___ Available records ___
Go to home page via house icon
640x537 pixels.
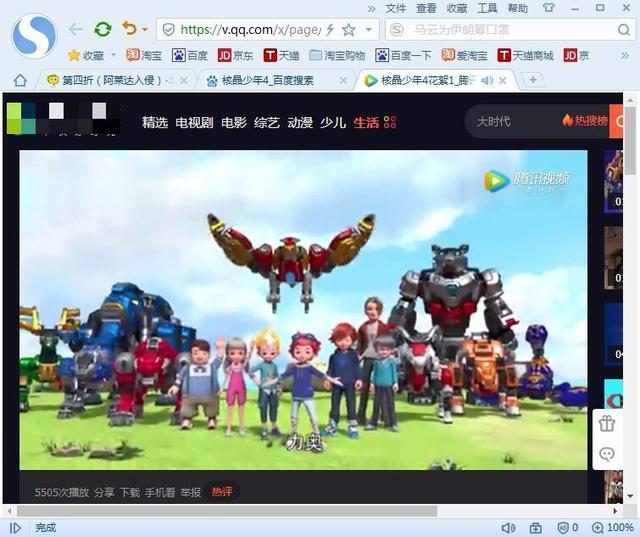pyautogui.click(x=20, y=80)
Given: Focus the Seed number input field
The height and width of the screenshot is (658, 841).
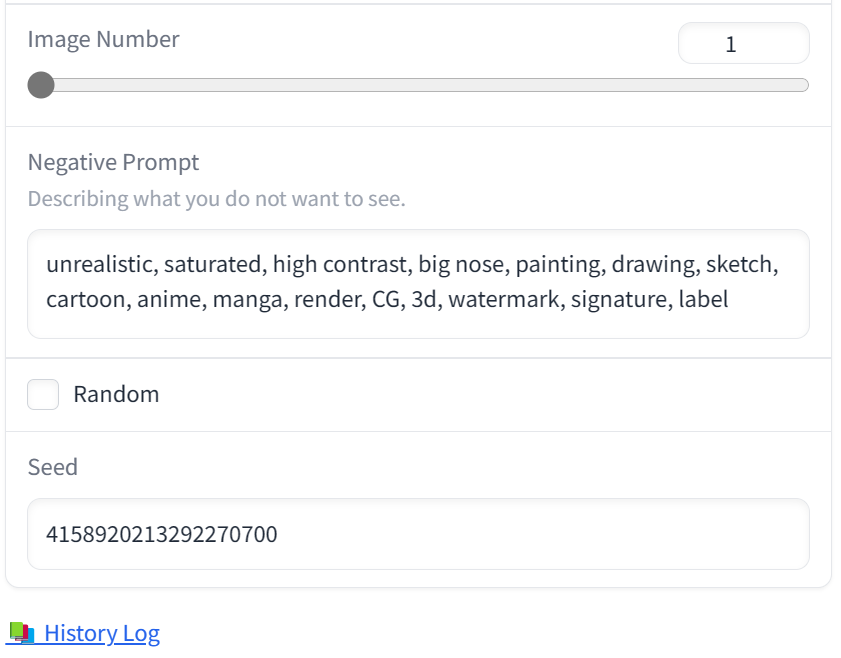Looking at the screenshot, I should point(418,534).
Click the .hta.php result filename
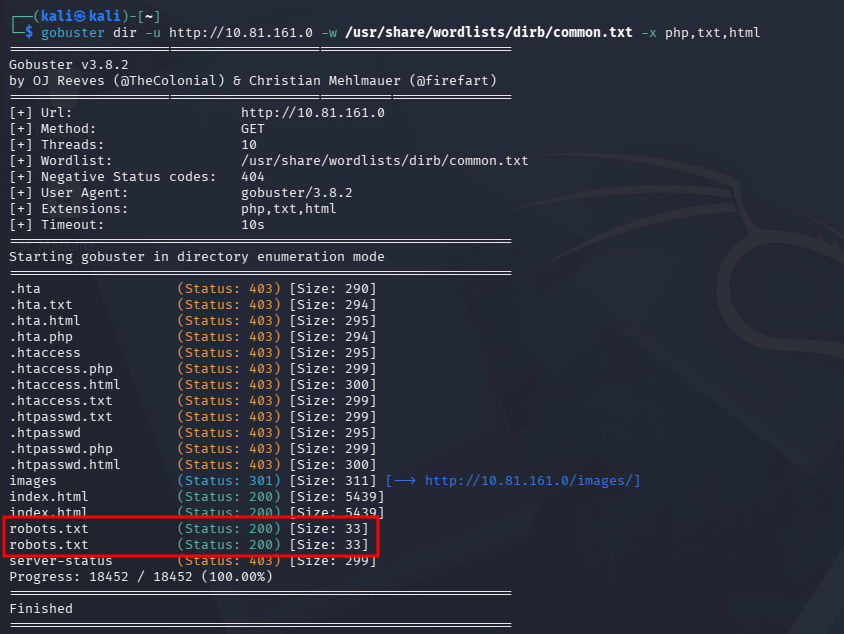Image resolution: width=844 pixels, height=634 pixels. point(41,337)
___
● Required action:
Everything from the line containing "640x537 pixels." through the end of the data should be printed exactly, line for line, except the pictures.

● Response for this exercise:
640x537 pixels.
pyautogui.click(x=20, y=80)
Given: Focus the Seed number input field
The height and width of the screenshot is (658, 841).
Looking at the screenshot, I should point(418,534).
Click the .hta.php result filename
Image resolution: width=844 pixels, height=634 pixels. point(41,337)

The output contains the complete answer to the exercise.